Activity: Each record below is to be set down again precisely.

Supplied data:
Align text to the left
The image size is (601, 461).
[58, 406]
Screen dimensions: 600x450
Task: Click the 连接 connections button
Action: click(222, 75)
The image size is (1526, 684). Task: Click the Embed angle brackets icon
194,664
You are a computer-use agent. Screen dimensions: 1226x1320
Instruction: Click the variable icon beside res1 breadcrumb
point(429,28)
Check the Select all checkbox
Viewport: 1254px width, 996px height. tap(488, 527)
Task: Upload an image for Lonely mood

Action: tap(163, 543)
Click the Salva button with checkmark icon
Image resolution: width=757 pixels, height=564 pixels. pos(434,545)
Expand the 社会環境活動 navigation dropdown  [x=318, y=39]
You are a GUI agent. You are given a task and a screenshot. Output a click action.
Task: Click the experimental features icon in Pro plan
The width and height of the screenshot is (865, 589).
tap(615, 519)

Solution for this exercise:
Align text to the left
The image size is (601, 461).
[58, 406]
Screen dimensions: 600x450
Task: Click the 连接 connections button
Action: click(222, 75)
The image size is (1526, 684). Task: Click the Embed angle brackets icon
194,664
You are a computer-use agent. Screen dimensions: 1226x1320
Instruction: Click the variable icon beside res1 breadcrumb
point(429,28)
Check the Select all checkbox
Viewport: 1254px width, 996px height. tap(488, 527)
Task: Upload an image for Lonely mood

Action: tap(163, 543)
Click the Salva button with checkmark icon
Image resolution: width=757 pixels, height=564 pixels. pos(434,545)
Expand the 社会環境活動 navigation dropdown  [x=318, y=39]
You are a GUI agent. You are given a task and a screenshot. Output a click action.
Task: Click the experimental features icon in Pro plan
The width and height of the screenshot is (865, 589).
tap(615, 519)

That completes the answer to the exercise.